> **Text passage**:
____
Option 2: Storage Isolated (Recommended)

  • Separate adapters for storage (2x 25 GbE RDMA)
  • Management and compute converged (2x 10 GbE)
  • Good balance of performance and cost
  • Most common deployment

Option 3: Fully Separated (Optimal)

  • Dedicated adapters per traffic type:
    • Management: 2x 1 GbE
    • Storage: 2x 25 GbE or higher (RDMA)
    • Compute: 2x 10-25 GbE
  • Best performance and isolation
  • Higher cost (more NICs, more switches)

RDMA (Remote Direct Memory Access)

RDMA is essential for production Storage Spaces Direct performance:

Benefits:

  • Reduces CPU utilization for storage traffic
  • Achieves sub-millisecond latency
  • Enables full network throughput
  • Required for optimal S2D performance

RDMA Protocols:

  • iWARP: Works over standard Ethernet, easier to configure
  • RoCE v2: Higher performance, requires lossless Ethernet (DCB)
  • InfiniBand: Highest performance, less common

Configuration:

  • Enable DCB (Data Center Bridging) for RoCE
  • Configure priority flow control (PFC)
  • Set up bandwidth reservation
  • Test with Test-RDMAConnectivity cmdlet

Switch Requirements

Top-of-Rack (ToR) Switches:

For Storage Networks (RDMA):

  • Line-rate switching at 25/40/100 GbE
  • Low latency (< 5 microseconds)
  • RDMA support (RoCE v2 or iWARP)
  • DCB capable (for RoCE)
  • Jumbo frames support (9000+ MTU)

For Management/Compute:

  • Standard enterprise-grade switches
  • Layer 2/3 capabilities
  • VLAN support
  • Link aggregation (LACP)
____
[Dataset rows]
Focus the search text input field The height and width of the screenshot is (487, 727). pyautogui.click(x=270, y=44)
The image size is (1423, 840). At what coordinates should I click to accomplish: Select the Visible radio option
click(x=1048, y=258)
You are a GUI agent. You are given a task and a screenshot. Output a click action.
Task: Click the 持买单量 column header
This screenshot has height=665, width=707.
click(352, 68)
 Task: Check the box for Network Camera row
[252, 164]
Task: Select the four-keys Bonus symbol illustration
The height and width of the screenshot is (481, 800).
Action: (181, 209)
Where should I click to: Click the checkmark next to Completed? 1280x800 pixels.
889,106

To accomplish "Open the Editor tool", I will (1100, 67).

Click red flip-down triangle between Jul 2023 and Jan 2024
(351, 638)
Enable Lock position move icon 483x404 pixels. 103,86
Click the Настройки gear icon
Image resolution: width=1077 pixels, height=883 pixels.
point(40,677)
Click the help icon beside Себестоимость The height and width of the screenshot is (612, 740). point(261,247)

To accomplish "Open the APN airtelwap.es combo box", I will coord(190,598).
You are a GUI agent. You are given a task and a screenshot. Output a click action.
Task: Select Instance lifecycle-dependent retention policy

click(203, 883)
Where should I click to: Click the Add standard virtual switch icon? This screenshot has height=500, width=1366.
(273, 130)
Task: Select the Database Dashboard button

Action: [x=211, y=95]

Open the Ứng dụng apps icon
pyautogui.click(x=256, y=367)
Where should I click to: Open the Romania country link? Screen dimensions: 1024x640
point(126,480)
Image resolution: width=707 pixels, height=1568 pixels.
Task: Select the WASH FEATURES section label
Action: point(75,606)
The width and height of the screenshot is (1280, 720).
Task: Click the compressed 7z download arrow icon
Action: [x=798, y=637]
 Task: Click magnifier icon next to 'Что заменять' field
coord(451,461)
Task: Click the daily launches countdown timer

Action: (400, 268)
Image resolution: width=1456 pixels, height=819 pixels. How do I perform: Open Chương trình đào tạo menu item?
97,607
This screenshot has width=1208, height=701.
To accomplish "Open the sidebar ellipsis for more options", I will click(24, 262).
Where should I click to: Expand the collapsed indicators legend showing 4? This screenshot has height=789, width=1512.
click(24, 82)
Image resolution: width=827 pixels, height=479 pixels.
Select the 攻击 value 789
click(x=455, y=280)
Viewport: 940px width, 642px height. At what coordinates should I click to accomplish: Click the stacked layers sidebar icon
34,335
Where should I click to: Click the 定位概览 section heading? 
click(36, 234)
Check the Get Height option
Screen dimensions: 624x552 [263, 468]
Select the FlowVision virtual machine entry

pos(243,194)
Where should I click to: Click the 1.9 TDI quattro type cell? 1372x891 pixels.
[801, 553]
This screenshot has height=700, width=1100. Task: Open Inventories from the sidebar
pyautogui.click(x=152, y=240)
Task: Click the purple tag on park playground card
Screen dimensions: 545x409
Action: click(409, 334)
____
> **Given instruction 1**: List every requirement the networking passage gives for switches on storage networks (RDMA).
> **Given instruction 2**: Duplicate the networking passage word for word, everything from "For Storage Networks" down to "Link aggregation (LACP)".
> **Given instruction 3**: Finish out the next part of the networking passage, picking up right after its last line.

> **Task answer 1**:
- Line-rate switching at 25/40/100 GbE
- Low latency (< 5 microseconds)
- RDMA support (RoCE v2 or iWARP)
- DCB capable (for RoCE)
- Jumbo frames support (9000+ MTU)

> **Task answer 2**:
For Storage Networks (RDMA):

  • Line-rate switching at 25/40/100 GbE
  • Low latency (< 5 microseconds)
  • RDMA support (RoCE v2 or iWARP)
  • DCB capable (for RoCE)
  • Jumbo frames support (9000+ MTU)

For Management/Compute:

  • Standard enterprise-grade switches
  • Layer 2/3 capabilities
  • VLAN support
  • Link aggregation (LACP)

> **Task answer 3**:
Popular Switch Vendors:

  • Cisco Nexus series
  • Arista 7000 series
  • Dell EMC S-series
  • Mellanox/NVIDIA Spectrum

Security Layers and Encryption

Azure Local implements defense-in-depth security across multiple layers.

Hardware Security Foundation

Secure Boot:

  • UEFI firmware-based boot protection
  • Verifies boot components before execution
  • Prevents rootkits and bootkits
  • Required for Azure Local certification

Trusted Platform Module (TPM 2.0):

  • Hardware root of trust
  • Stores encryption keys securely
  • Attestation and measurement
  • BitLocker key protection

Processor Security Features:

  • Intel VT-x / AMD-V (virtualization)
  • Intel VT-d / AMD-Vi (I/O virtualization)
  • Execute Disable (XD) bit
  • Data Execution Prevention (DEP)

Encryption at Rest

BitLocker Drive Encryption:

  • All volumes encrypted by default
  • Uses AES-256 encryption
  • TPM-protected keys
  • Transparent to applications and users

Encryption Scope:

  • Operating system volumes
  • Storage Spaces Direct volumes
  • Virtual machine disks (optional)
  • Configuration data

Key Management:

  • Keys stored in TPM
  • Recovery keys backed up to Azure (Connected Mode)
  • Manual backup for Disconnected Mode
  • Regular key rotation recommended

Network Security

SMB Encryption:

  • SMB 3.x with AES-128-GCM encryption
  • Protects storage traffic between nodes
  • Enabled by default on S2D volumes
  • Transparent performance impact (< 5%)

IPsec (Optional):

  • Encrypts cluster communication
  • Adds defense-in-depth
  • Slight performance overhead
  • Useful for untrusted networks

Network Isolation:

  • VLANs for traffic segmentation
  • Firewall rules between networks
  • Micro-segmentation with SDN
  • Zero trust network principles

Operating System Security

Windows Server Security Baseline:

  • CIS Benchmarks compliance
  • STIG (Security Technical Implementation Guide) hardening
  • Minimal attack surface
  • Regular security updates

Credential Guard:

  • Protects credentials using virtualization
  • Prevents pass-the-hash attacks
  • Uses hardware virtualization
  • Recommended for all deployments

AppLocker / Windows Defender Application Control:

  • Restrict application execution
  • Allow-list approach
  • Code integrity policies
  • Protection against malware

Azure Arc Security (Connected Mode)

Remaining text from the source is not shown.